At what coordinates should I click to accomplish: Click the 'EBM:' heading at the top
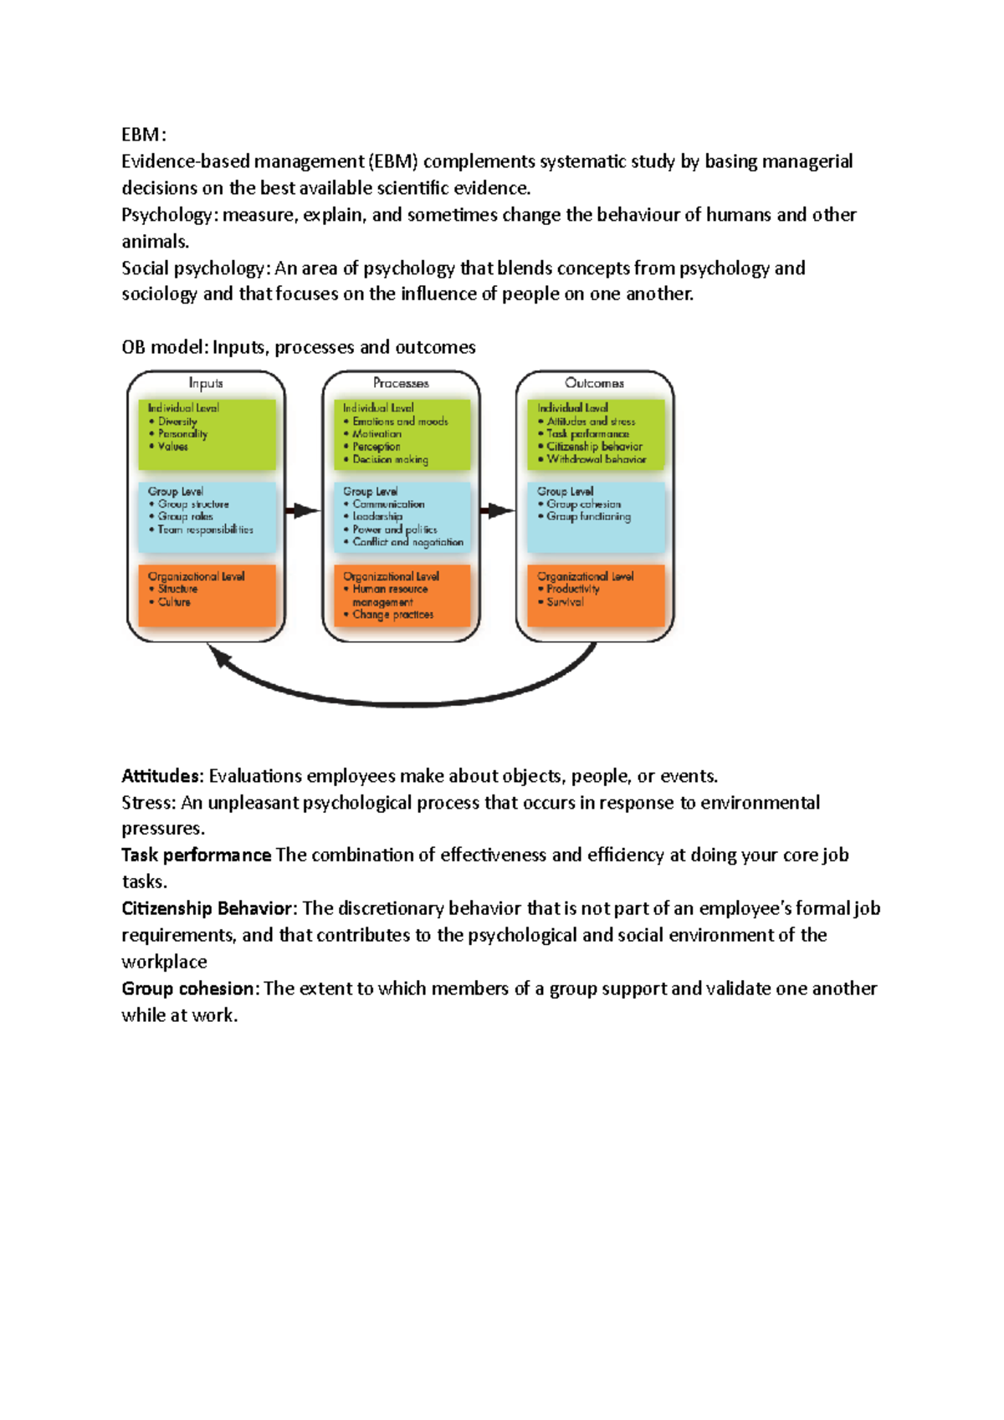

------------------------------------------------------------------------

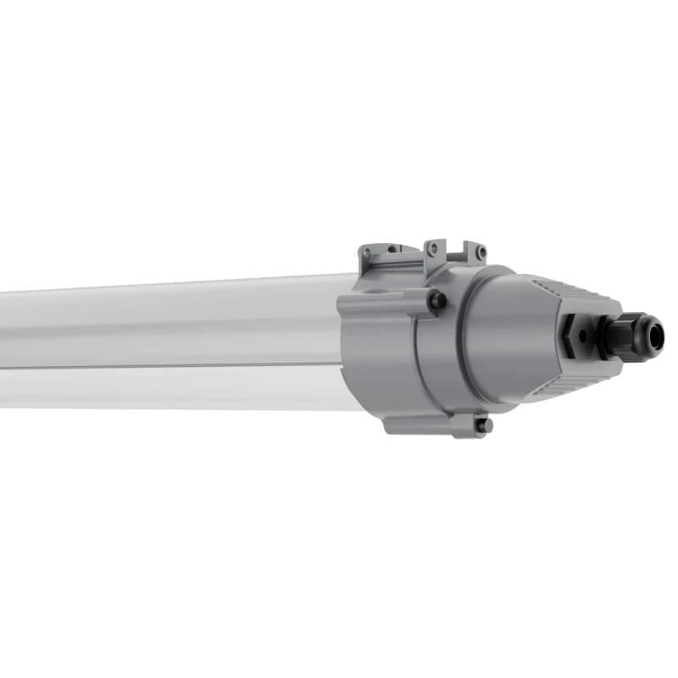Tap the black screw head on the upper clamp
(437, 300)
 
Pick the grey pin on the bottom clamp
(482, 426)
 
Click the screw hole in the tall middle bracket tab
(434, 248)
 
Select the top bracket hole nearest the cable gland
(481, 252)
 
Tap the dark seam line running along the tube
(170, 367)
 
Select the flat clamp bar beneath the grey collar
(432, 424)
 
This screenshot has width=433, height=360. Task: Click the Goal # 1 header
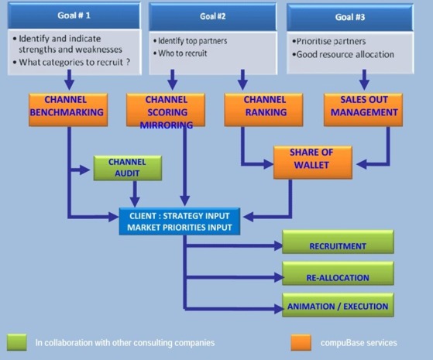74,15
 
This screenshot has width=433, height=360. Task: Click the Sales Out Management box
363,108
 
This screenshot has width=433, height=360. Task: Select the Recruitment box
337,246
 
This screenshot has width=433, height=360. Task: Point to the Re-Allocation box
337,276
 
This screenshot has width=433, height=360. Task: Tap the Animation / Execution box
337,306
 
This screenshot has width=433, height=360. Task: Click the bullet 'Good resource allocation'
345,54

------------------------------------------------------------------------

What is required:
Which lines in the items above contain the word "grey"? Copy each of those lines in full.

Answer to the problem:
Pick the grey pin on the bottom clamp
Select the flat clamp bar beneath the grey collar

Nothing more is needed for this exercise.